I started a part time job with the National Parks this week. I'll be doing a lot of what I normally do, but for the parks service. I'll mostly be at the Mississippi River Visitor's Center at the Science Museum, so if you find yourself in St. Paul, stop in and say hello. This week has been a week of field trips to learn about the Mississippi River and cool places to visit.
For example, at the Bruce Vento Nature Sanctuary, you can see some early mines that were part of Minnesota's first brewery. The above mine belonged to a brewery once owned by Jacob Schmidt and he would keep lager in there (sometimes helping to maintain a cooler temperature by putting ice from the Mississippi in the mine).

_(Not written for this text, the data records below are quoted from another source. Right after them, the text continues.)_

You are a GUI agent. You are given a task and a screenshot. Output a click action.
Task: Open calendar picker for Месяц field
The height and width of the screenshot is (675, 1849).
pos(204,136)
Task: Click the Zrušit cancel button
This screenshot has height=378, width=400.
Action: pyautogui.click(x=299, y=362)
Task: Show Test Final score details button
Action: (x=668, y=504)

There is also a cave sacred to the Dakota called Wakan Tipi, but it is completely blocked from the public for safety reasons.
While we were walking around, there was a pair of red-tailed hawks soaring over us. The above bird hung in the air like a kite, made a steep dive, and landed on this branch attempting to rip it off. It was gathering sticks for the nest--it was very cool to watch.

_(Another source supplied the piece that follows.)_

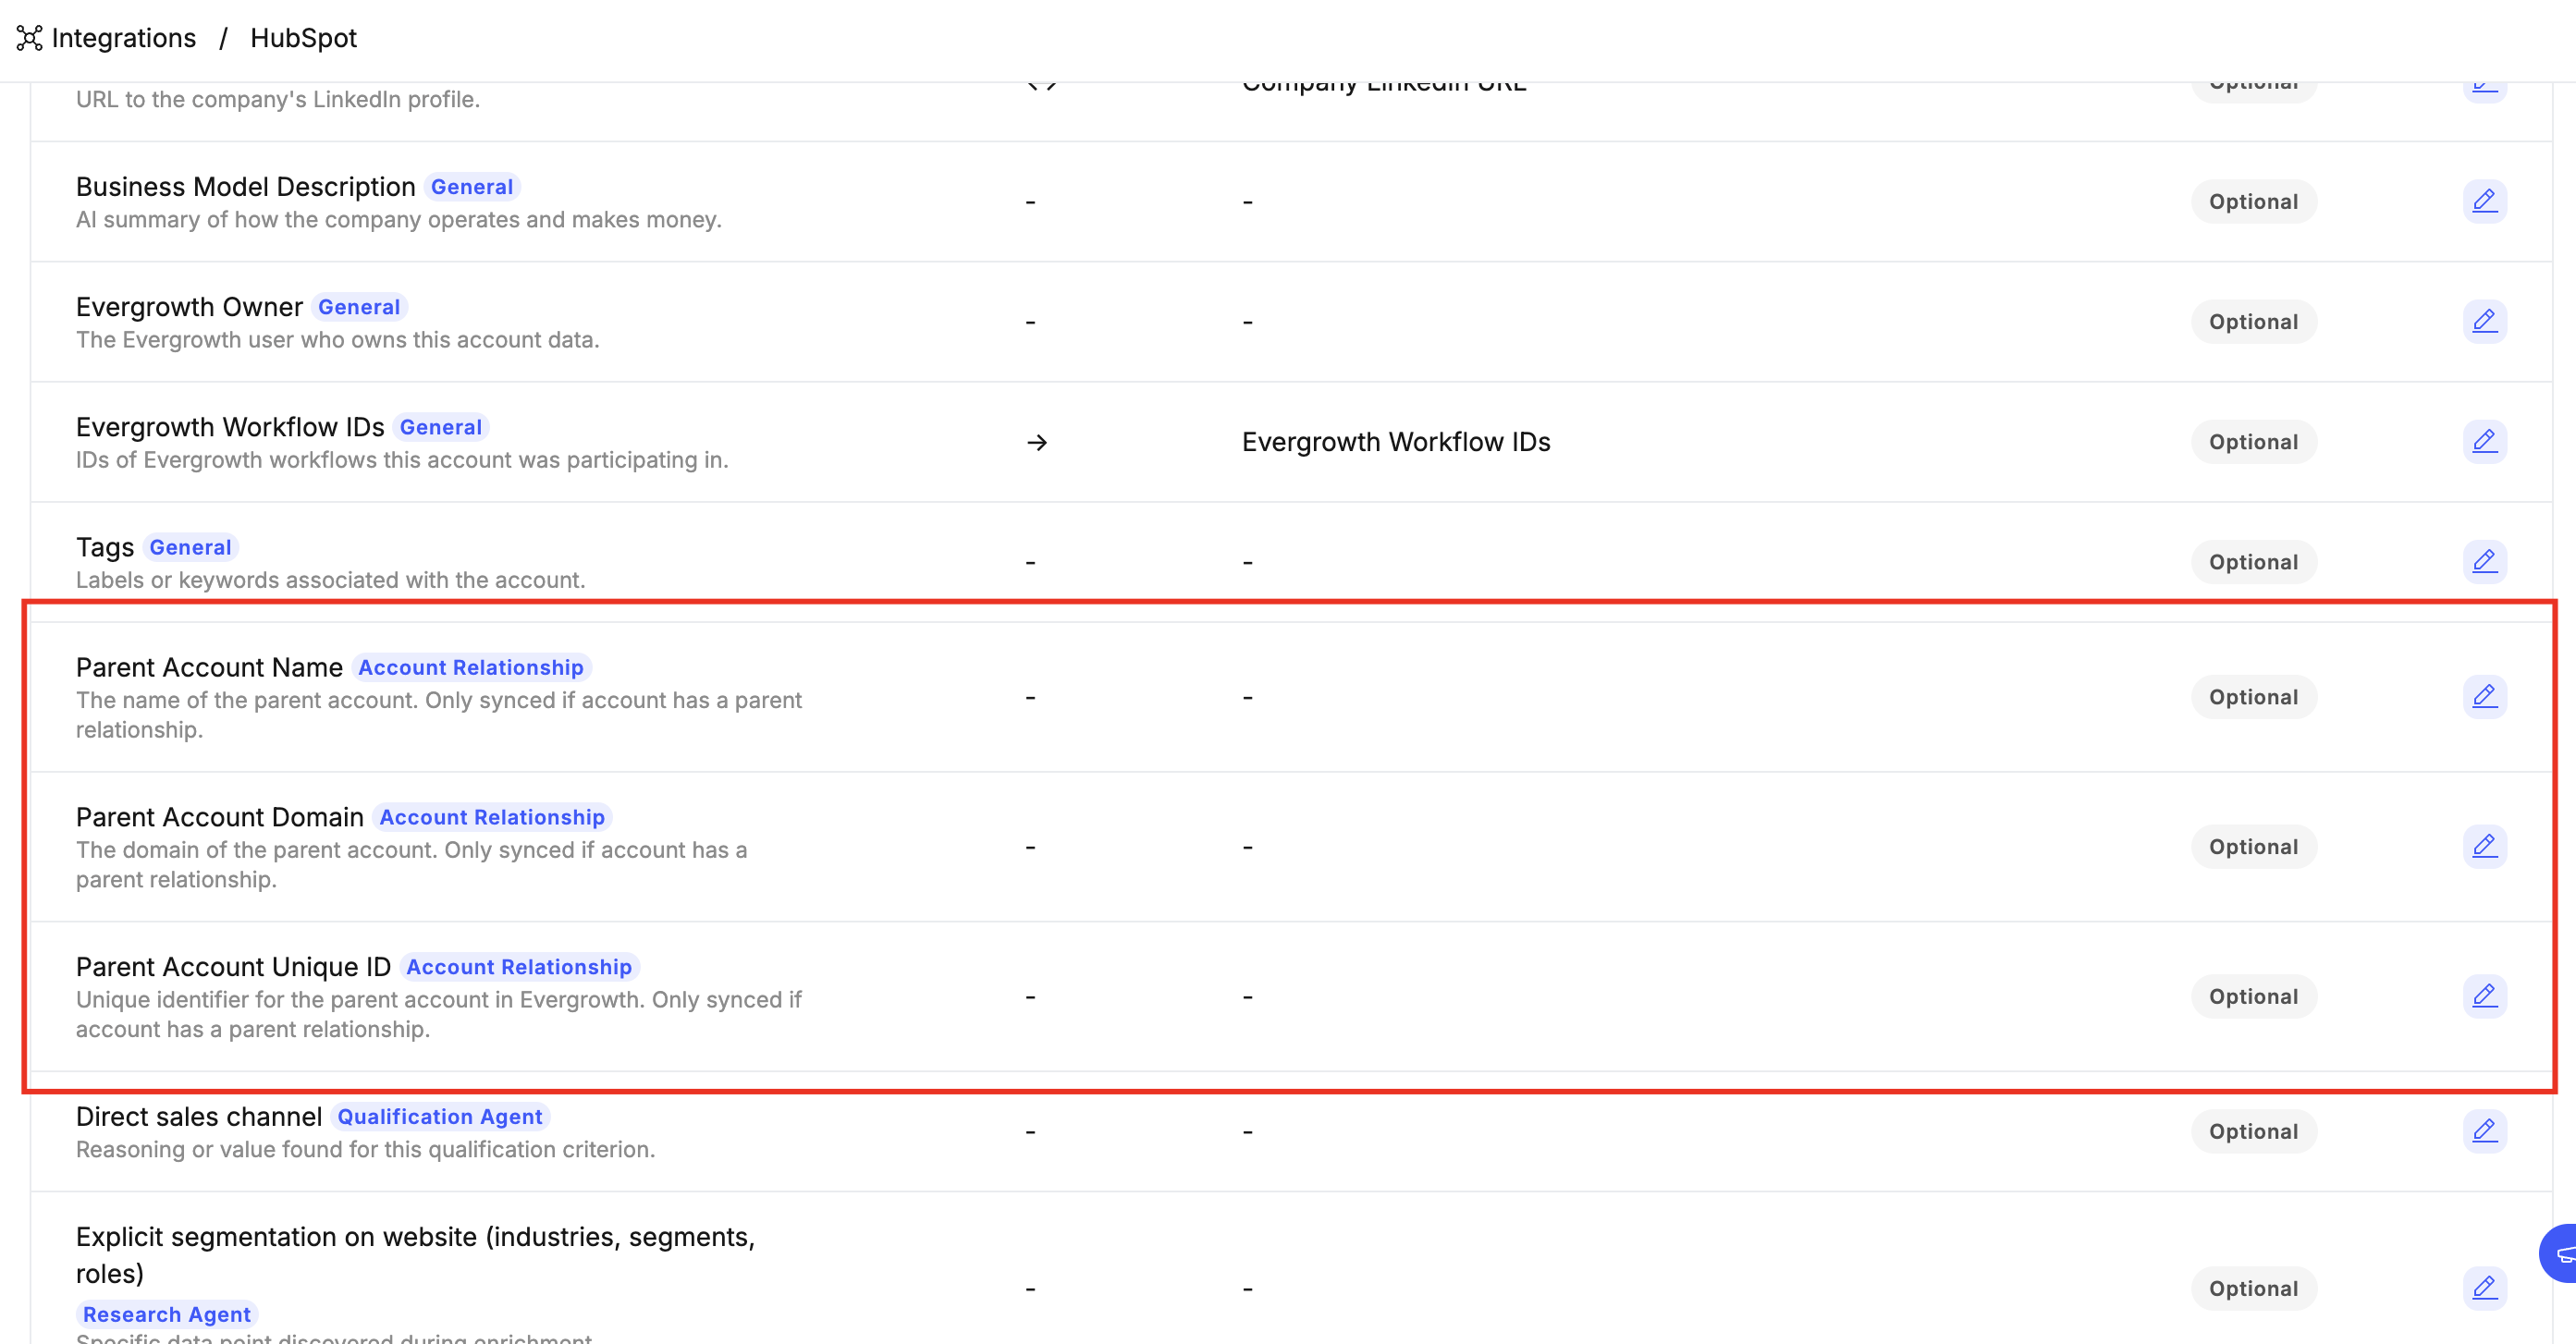Edit the Parent Account Unique ID mapping
The height and width of the screenshot is (1344, 2576).
(2484, 996)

This is one of the many mounds found at Indian Mounds Park in St. Paul. The mounds were created by the Hopewell Indians and used for burial. I love that there are Indian Burial Mounds right in St. Paul--surrounded by playgrounds and bluebird houses.
As a matter of fact, here is one of the bluebirds hanging around the park. There's a point where you can stand in front of a mound and see not only the nearby downtown St. Paul skyline, but also the Minneapolis skyline. An Indian burial ground right in a major metro area--how has there not been any sort of zombie attack or poltergeists going on?
We also stopped at Lilydale Regional Park which is known for its fossils. Our guide kept telling us that we'd just go a little farther. He really wanted us to go up this hill--there was a clay pit we really had to see...I'll admit that I was skeptical.
We got to the pit and he was correct, it was worth it. The water that trickles out forms huge ice falls which people can get permits to climb in winter. All the rocks in this area are covered with fossils:
This was one of several rocks that I picked up and you could easily see fossils--don't ask me what kind--it looks like some coral and a few shells. A few hundred million years ago this area was at the bottom of a sea. When you get into the park, you can see layers of sandstone and on top of that is a layer of shale that's chock full of the fossils--you are supposed to get a $10 fossil collecting permit from St. Paul before you take anything home. You will also find a ton of bricks at the park too, as it used to be a brickyard. I would have a tough time at this park in May. I'd want to look down for fossils, but since it's right along the river I would be watching for warblers too.